§ Exercise details
Copy the data word for word, starting at the line containing "Task: Click the alert bell on August 1" and ending after the line containing "Action: click(x=995, y=513)". Omit the pictures from your answer.

§ Records supplied

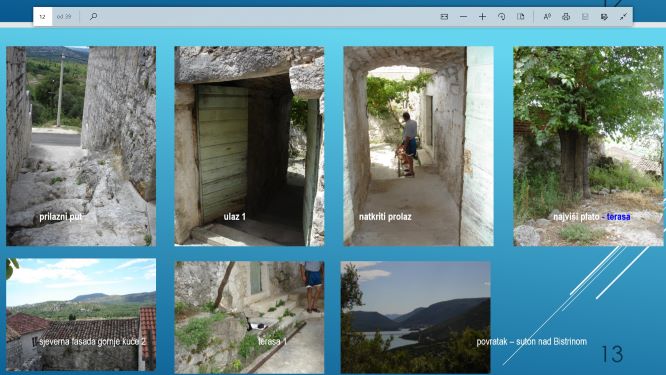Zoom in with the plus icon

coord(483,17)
---
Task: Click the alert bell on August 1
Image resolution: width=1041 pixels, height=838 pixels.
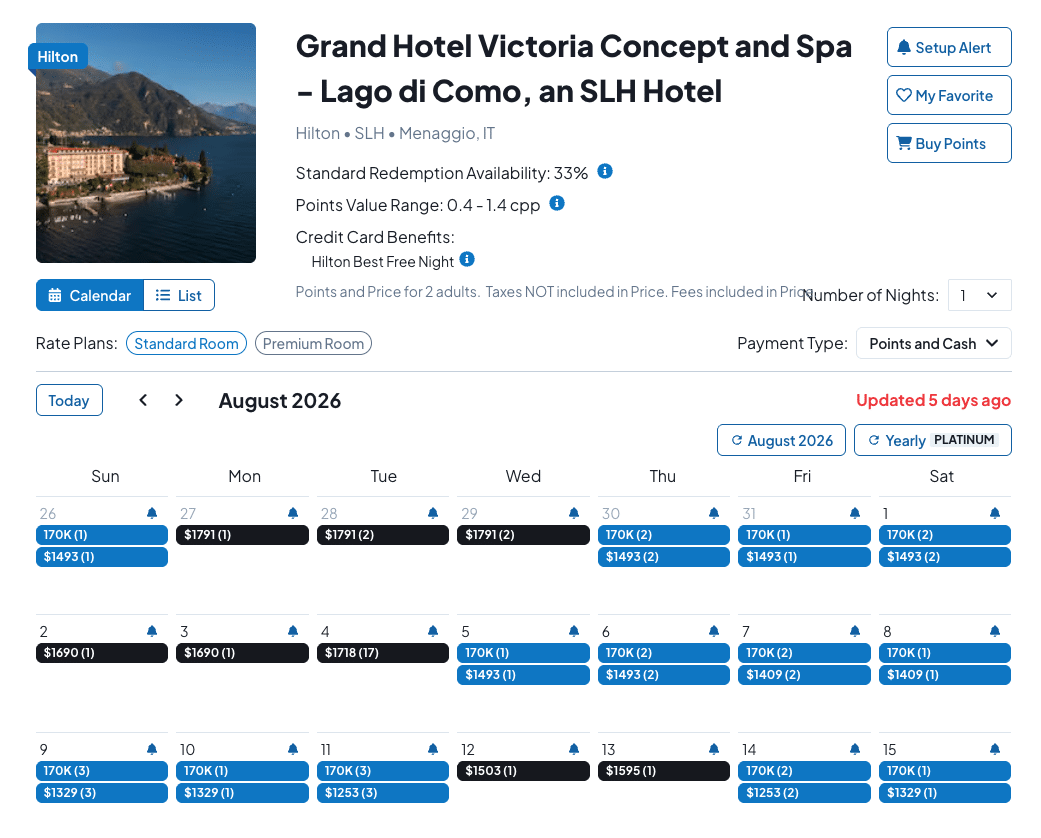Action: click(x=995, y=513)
* * *
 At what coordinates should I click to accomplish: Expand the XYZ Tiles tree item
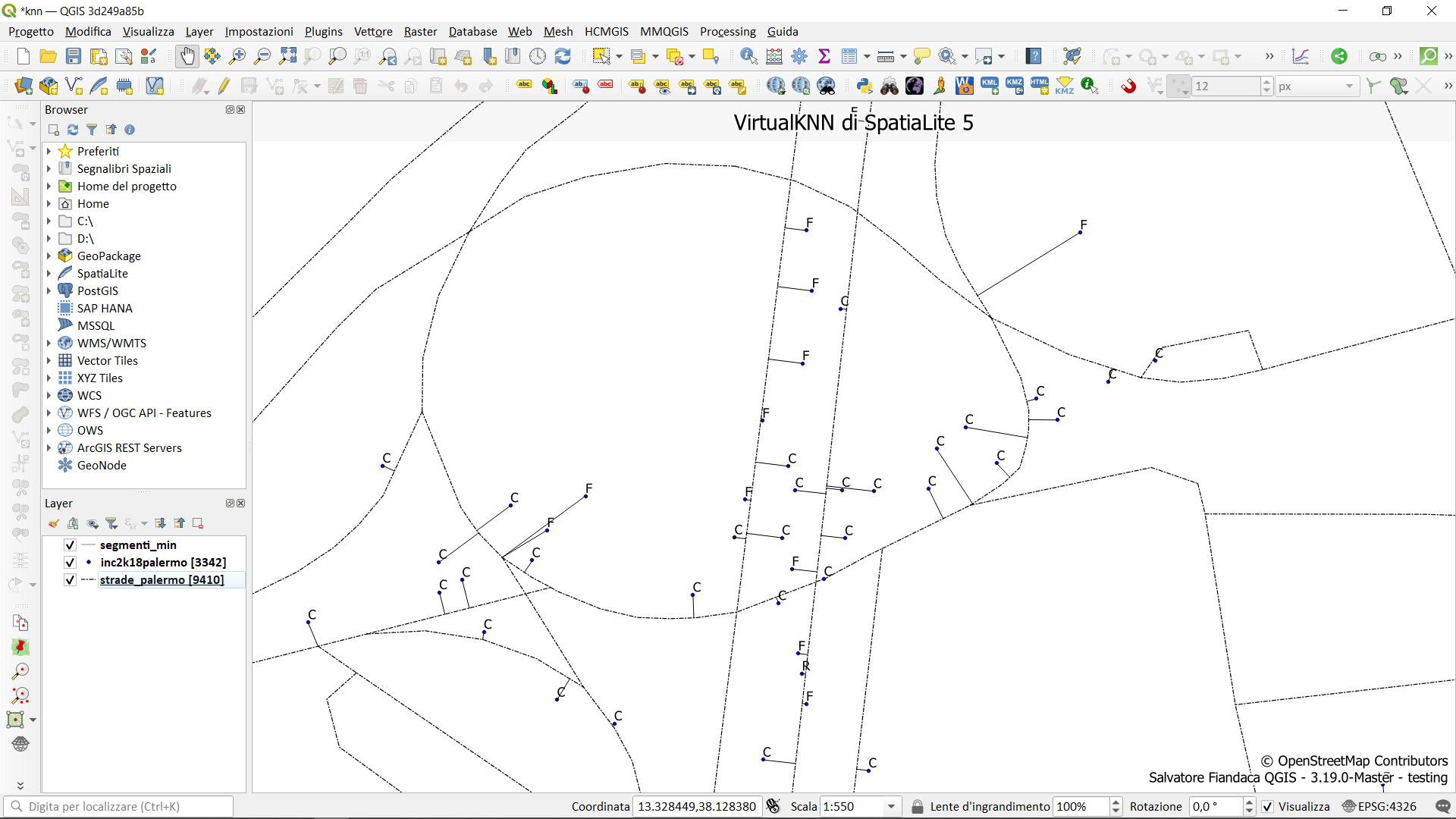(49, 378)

§ Written solution
Task: Click the alert bell on August 1
Image resolution: width=1041 pixels, height=838 pixels.
Action: click(x=995, y=513)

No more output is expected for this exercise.